[Saved data entries]
• • • •

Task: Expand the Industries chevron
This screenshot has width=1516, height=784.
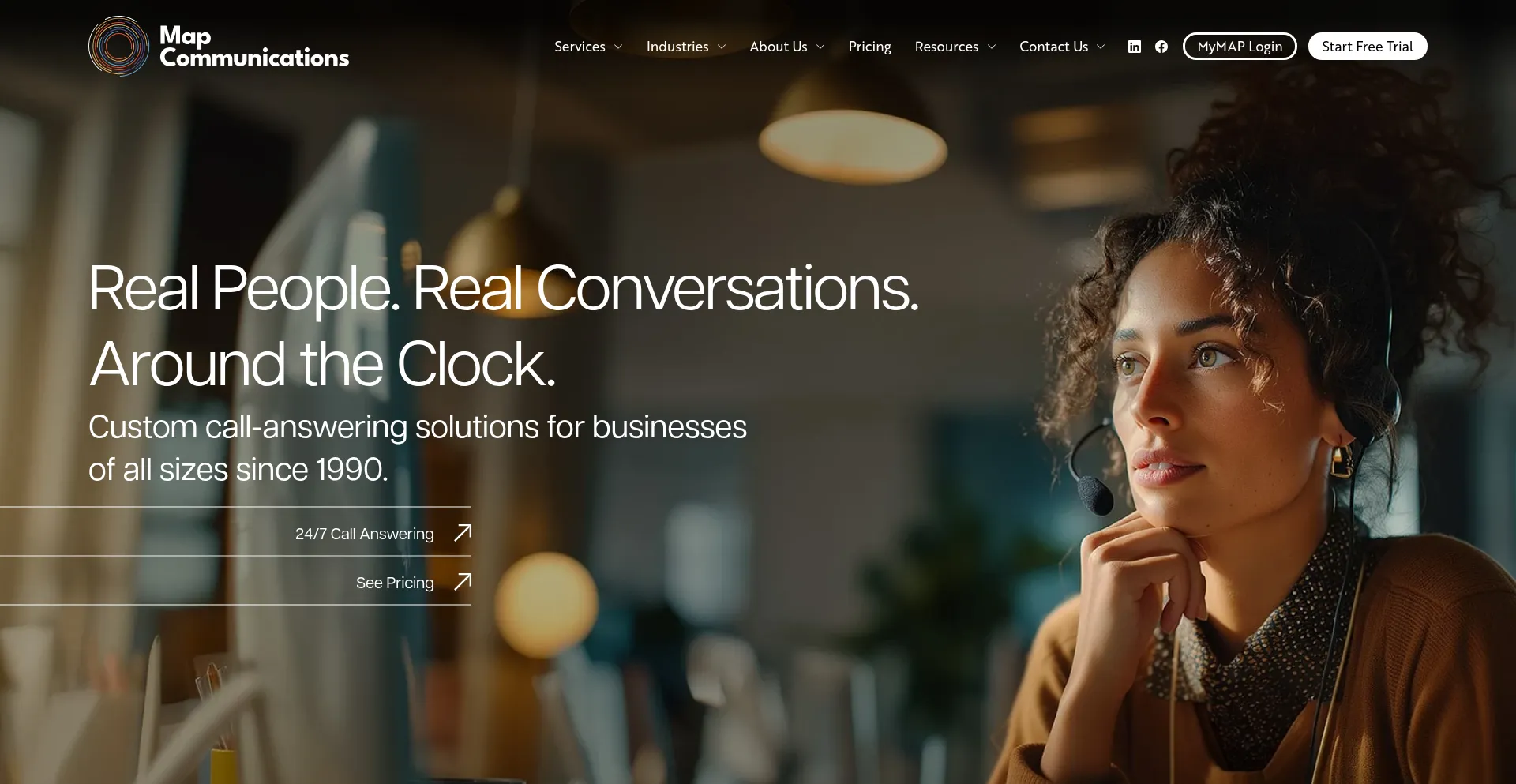Action: pos(722,47)
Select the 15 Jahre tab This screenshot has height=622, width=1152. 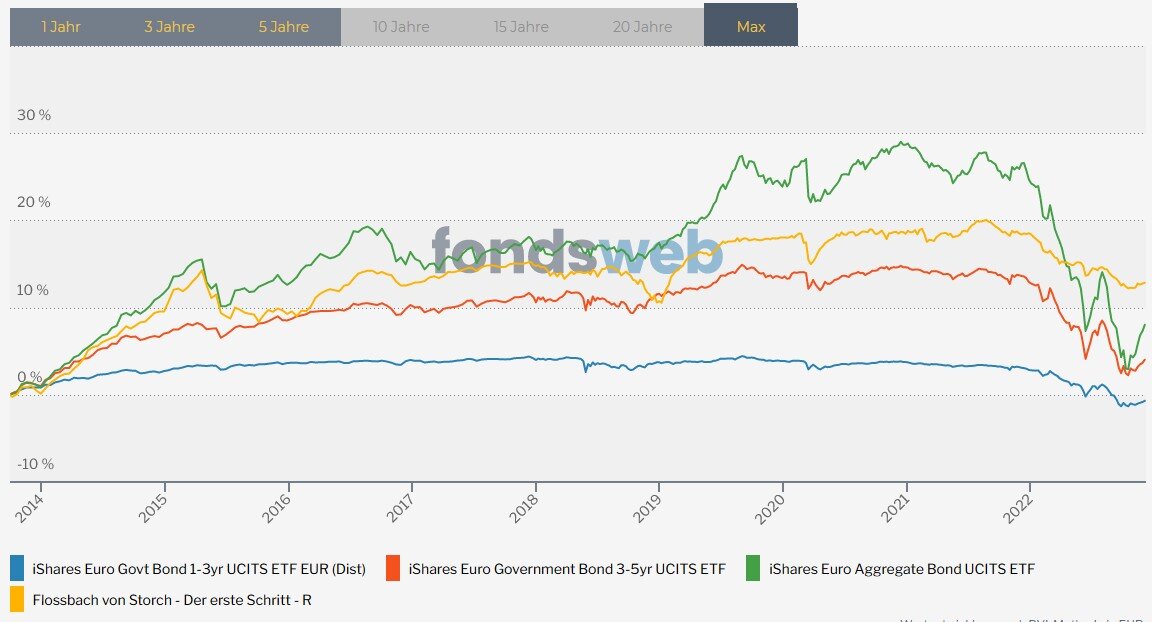click(x=521, y=27)
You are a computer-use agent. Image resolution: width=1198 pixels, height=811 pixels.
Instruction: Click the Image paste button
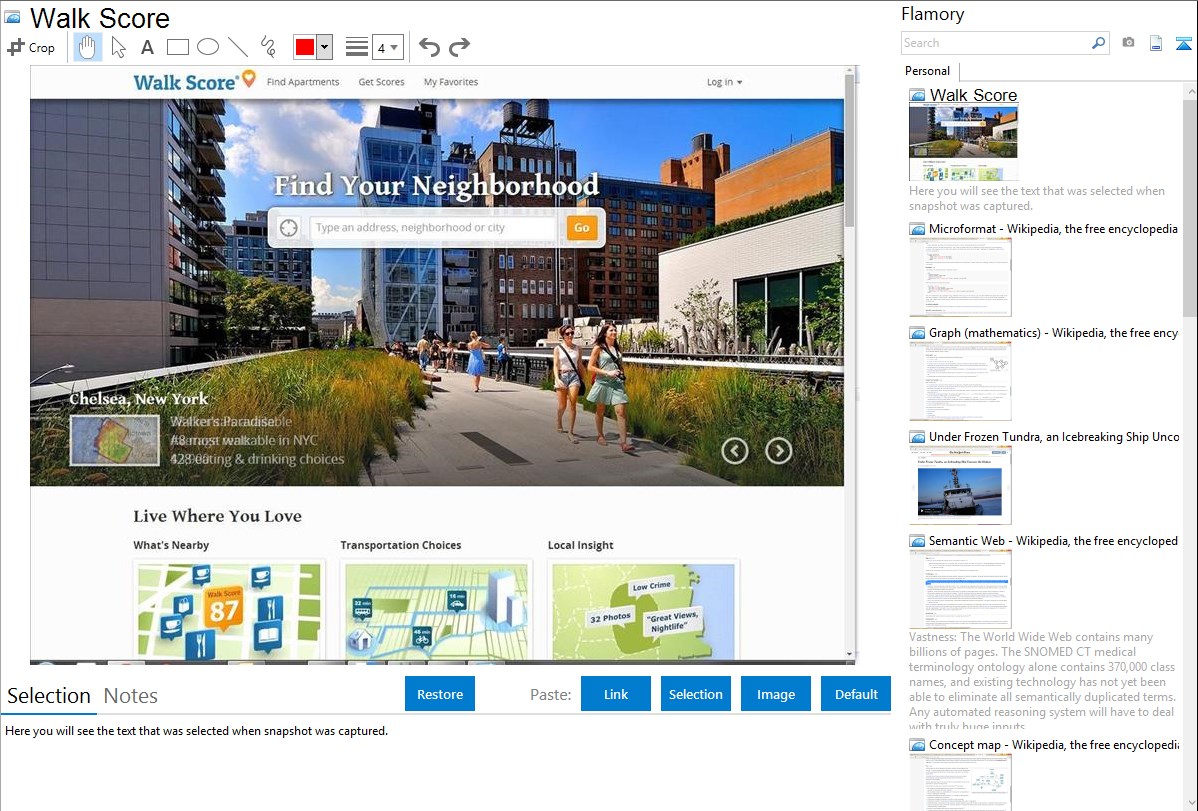click(x=776, y=694)
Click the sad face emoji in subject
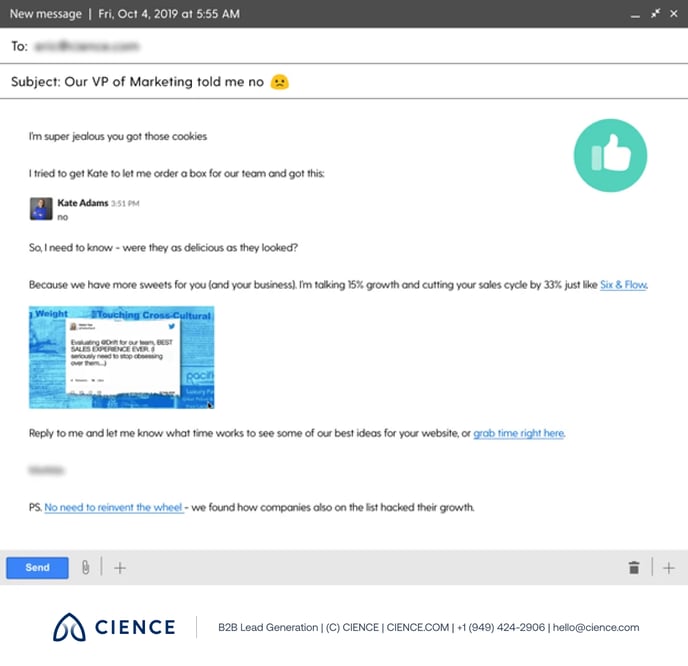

• • • •

◆ **REQUIREMENT**
Write out the line that contains "Instruction: Click the Image paste button" and every line after it to the end of the data, exactly as they stand. Omit the pictures.

◆ **SOLUTION**
Instruction: Click the Image paste button
click(x=776, y=694)
Click the sad face emoji in subject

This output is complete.